◆ Entries shown
__________
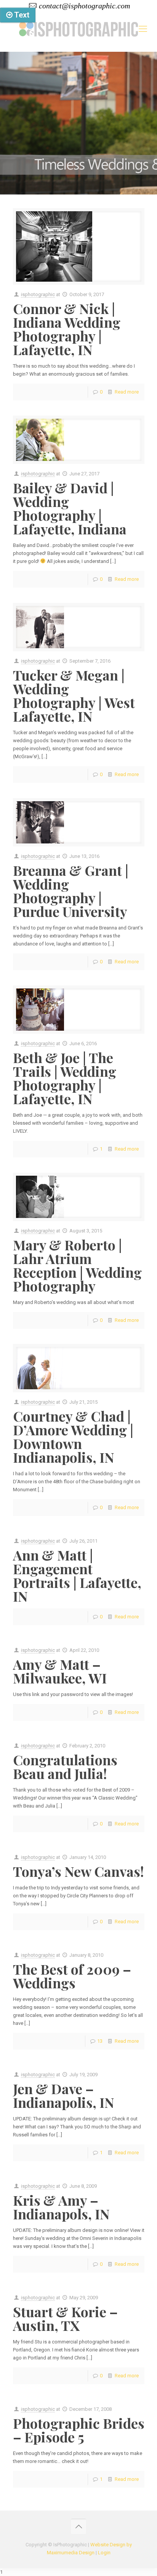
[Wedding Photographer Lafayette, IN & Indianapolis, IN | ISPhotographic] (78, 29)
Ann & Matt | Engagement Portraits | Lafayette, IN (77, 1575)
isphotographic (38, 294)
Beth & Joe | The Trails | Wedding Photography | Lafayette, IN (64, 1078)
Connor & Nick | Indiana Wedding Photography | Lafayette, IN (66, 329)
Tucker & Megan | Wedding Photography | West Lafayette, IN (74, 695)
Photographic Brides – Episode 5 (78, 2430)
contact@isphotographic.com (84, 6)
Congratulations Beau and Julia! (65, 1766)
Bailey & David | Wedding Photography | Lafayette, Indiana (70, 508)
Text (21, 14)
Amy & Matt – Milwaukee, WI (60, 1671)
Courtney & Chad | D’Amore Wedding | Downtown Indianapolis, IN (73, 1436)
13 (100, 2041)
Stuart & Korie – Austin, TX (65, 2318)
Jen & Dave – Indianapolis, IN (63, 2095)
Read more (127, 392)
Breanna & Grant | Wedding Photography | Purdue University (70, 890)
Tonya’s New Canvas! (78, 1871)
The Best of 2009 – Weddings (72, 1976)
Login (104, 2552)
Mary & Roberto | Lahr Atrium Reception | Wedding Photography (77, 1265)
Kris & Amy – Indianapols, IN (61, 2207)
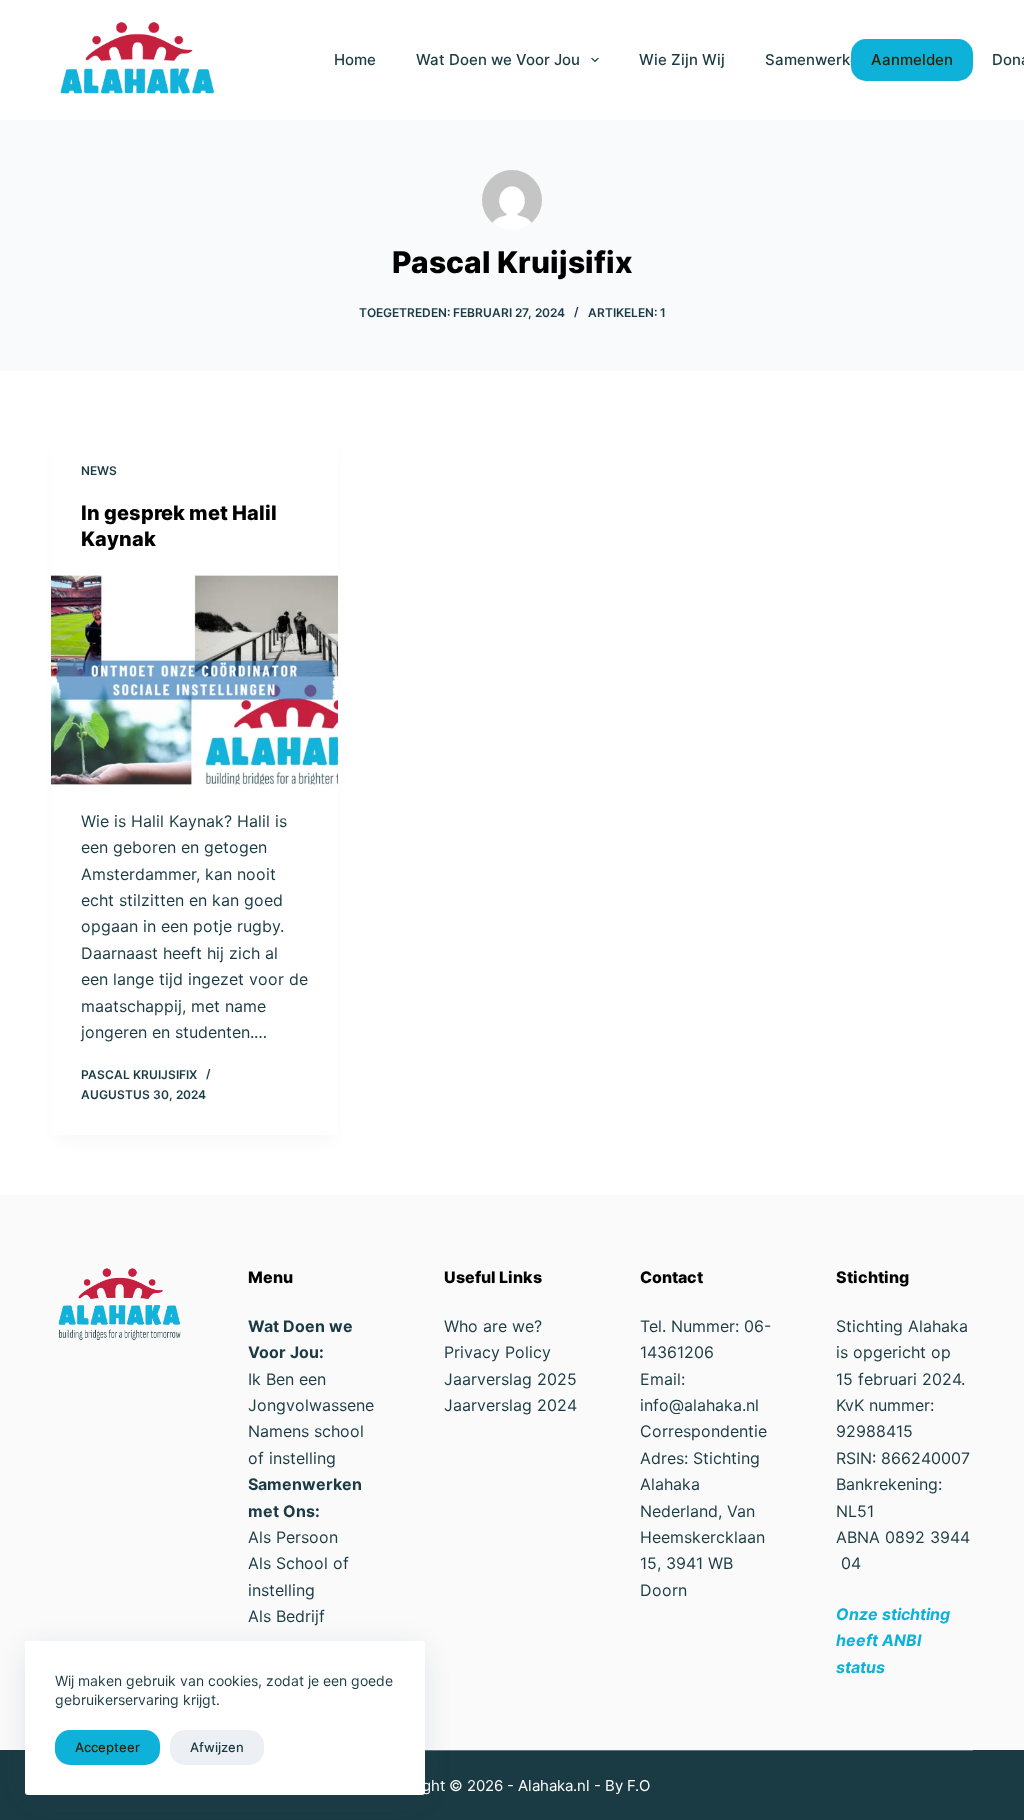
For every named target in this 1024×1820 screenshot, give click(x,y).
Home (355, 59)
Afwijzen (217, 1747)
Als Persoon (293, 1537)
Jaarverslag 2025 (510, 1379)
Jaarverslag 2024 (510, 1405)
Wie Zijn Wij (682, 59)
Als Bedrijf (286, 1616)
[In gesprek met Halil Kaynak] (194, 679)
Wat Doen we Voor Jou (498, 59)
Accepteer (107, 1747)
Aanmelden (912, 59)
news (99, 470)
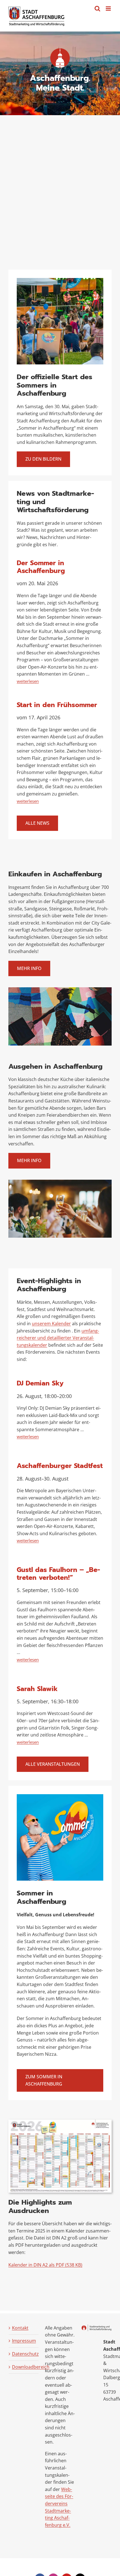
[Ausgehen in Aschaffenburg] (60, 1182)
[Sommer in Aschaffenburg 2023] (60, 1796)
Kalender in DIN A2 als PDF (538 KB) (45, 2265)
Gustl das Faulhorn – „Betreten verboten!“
__________
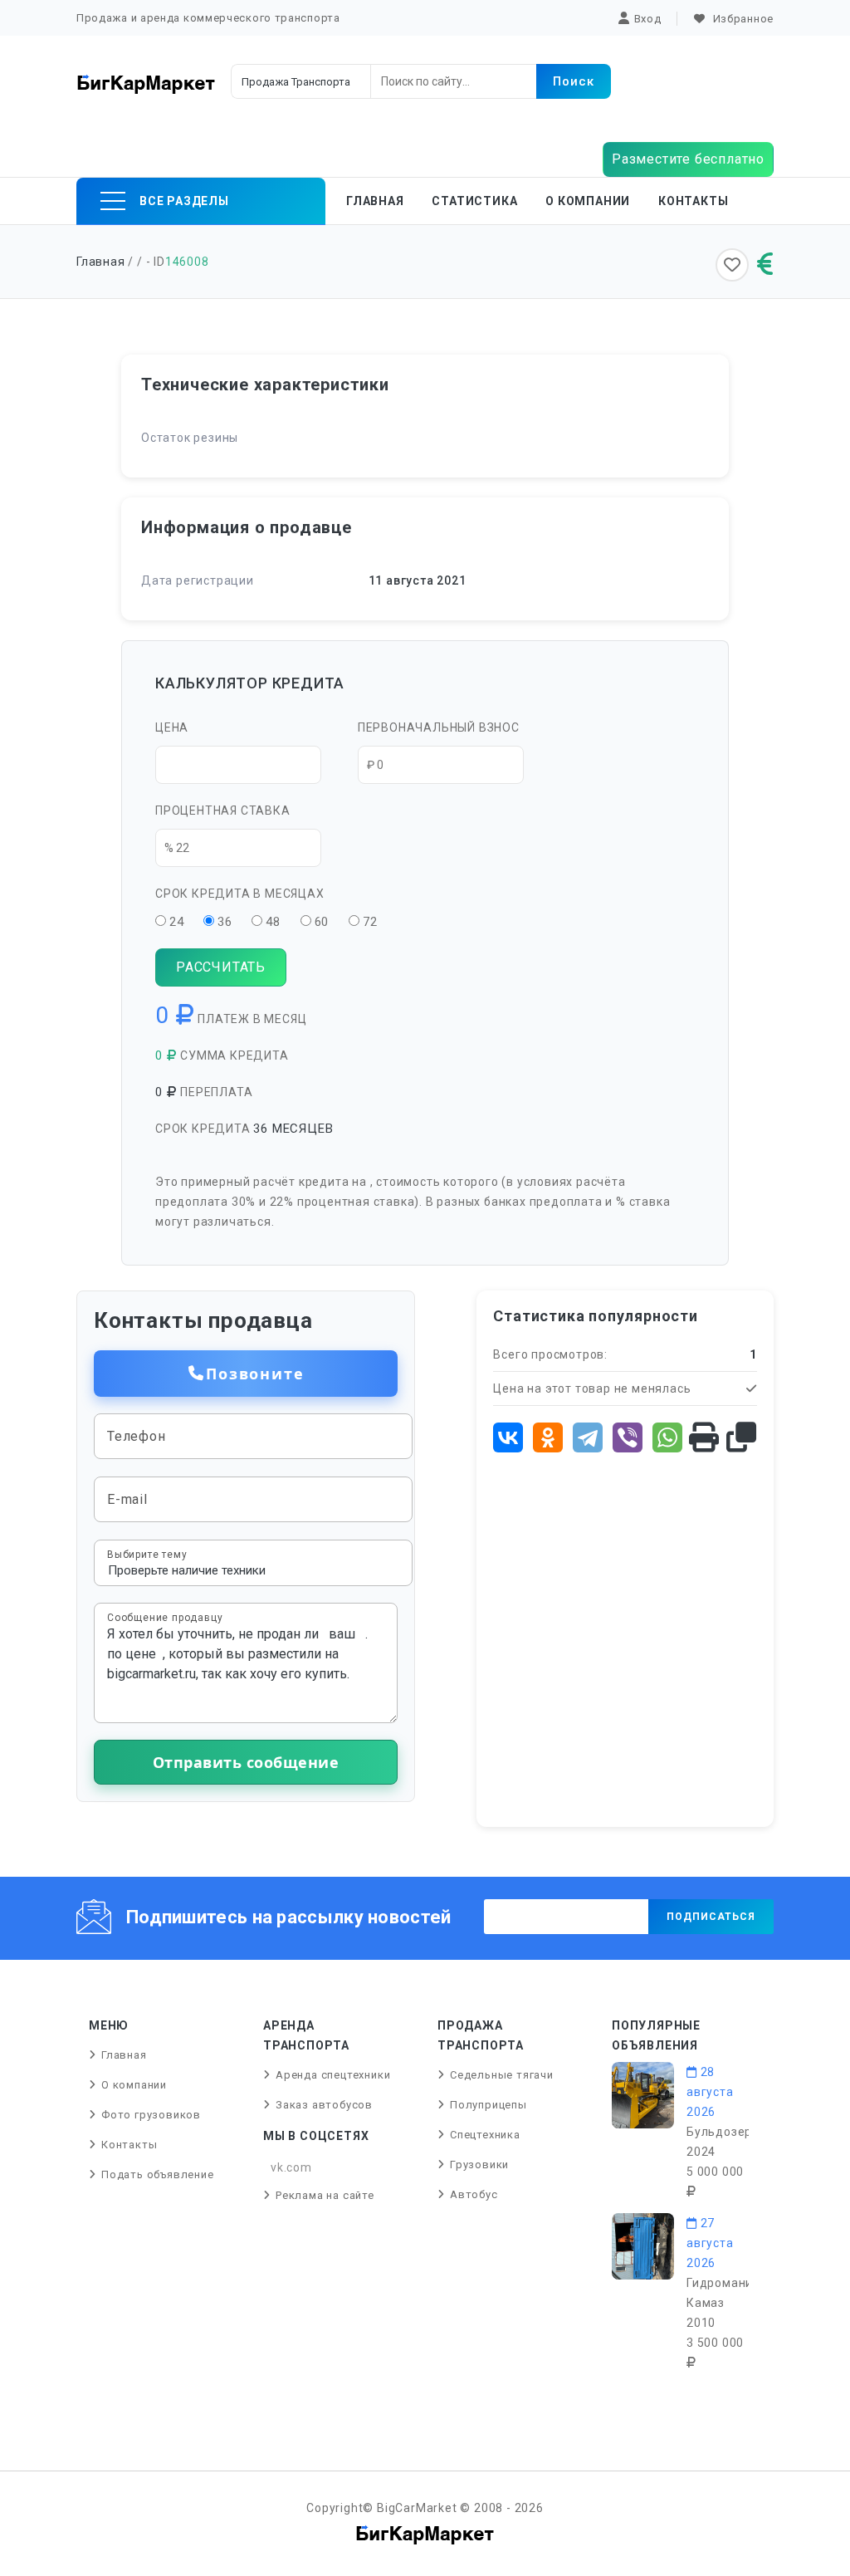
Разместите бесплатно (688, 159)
__________
◆ Exercise directions
Whenever a line of the data includes "Indianapolis", copy that line.

◆ Answer section
[Wedding Photographer Lafayette, IN & Indianapolis, IN | ISPhotographic] (78, 29)
Courtney & Chad | D’Amore Wedding | Downtown Indianapolis, IN (73, 1436)
Jen & Dave – Indianapolis, IN (63, 2095)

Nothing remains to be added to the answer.